To do:
Copy out the records below, substituting "heading" for "page title" and leaving everything else unchanged. Omit the pictures from your copy.

Input rows:

::::

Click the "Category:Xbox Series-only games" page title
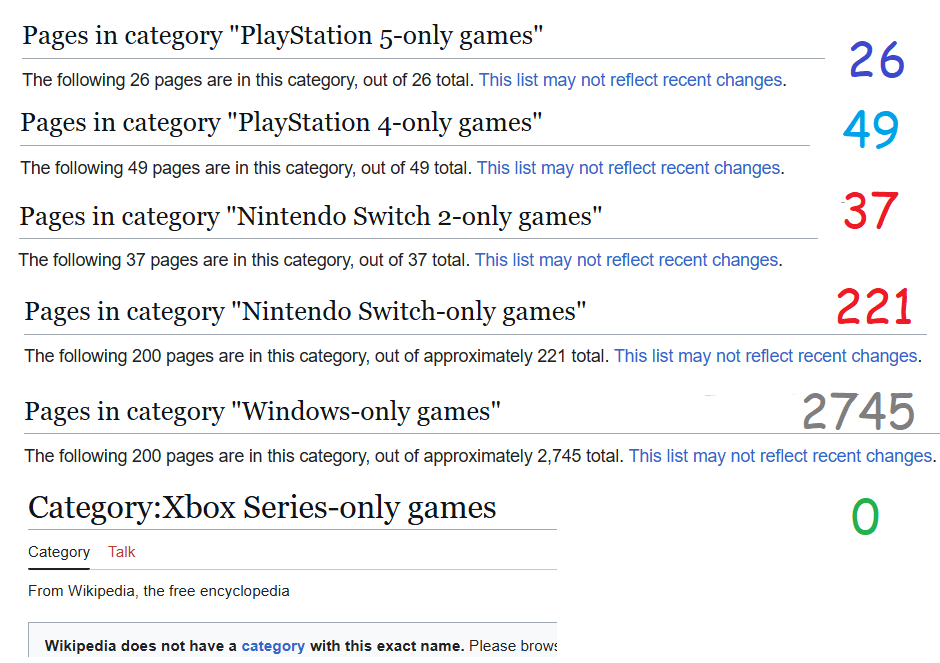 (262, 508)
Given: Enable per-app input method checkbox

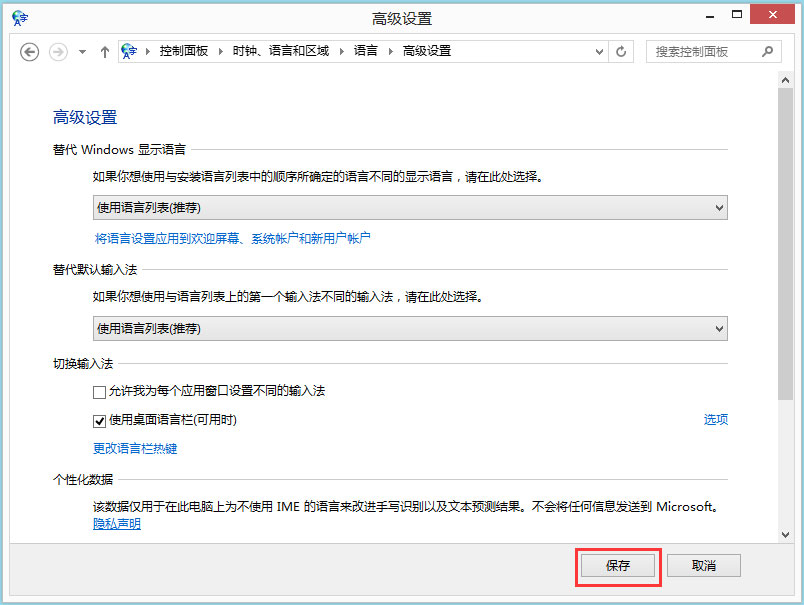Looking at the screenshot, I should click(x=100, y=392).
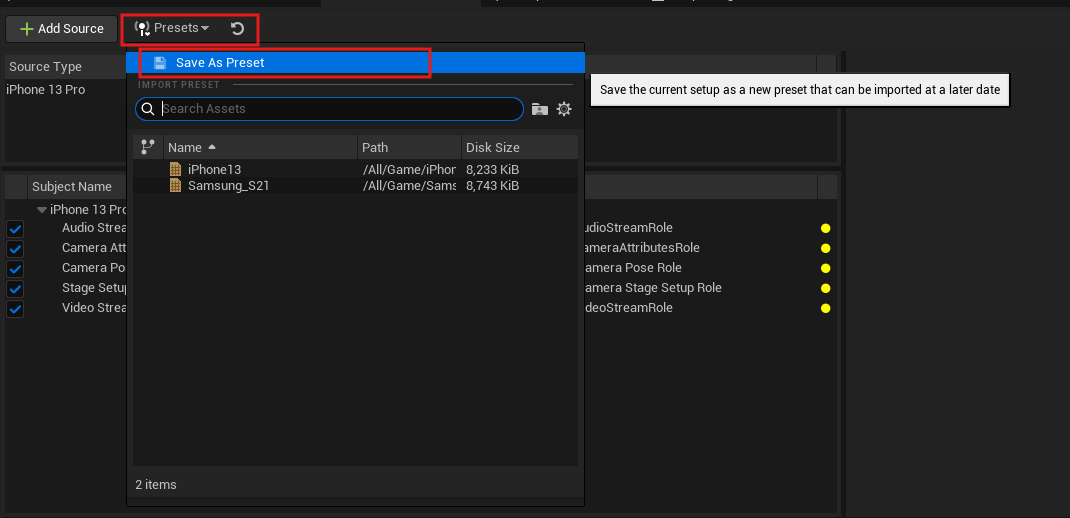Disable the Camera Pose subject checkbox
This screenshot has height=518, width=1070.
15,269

::::

Solved problem:
Click the "Category:Xbox Series-only games" heading
 (262, 508)
Given: Enable per-app input method checkbox

Looking at the screenshot, I should click(x=100, y=392).
Disable the Camera Pose subject checkbox
This screenshot has height=518, width=1070.
15,269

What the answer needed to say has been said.